Required work — Give back, word for word, the lines in the listing below from the one holding "You are a computer-use" down to the one holding "Instruction: Click the", both ends included.

Material shown —
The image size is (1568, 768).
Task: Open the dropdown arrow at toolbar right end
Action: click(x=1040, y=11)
...
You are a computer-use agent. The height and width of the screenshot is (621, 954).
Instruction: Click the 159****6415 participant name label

Written response —
You are a computer-use agent. The height and width of the screenshot is (621, 954).
Instruction: Click the 159****6415 participant name label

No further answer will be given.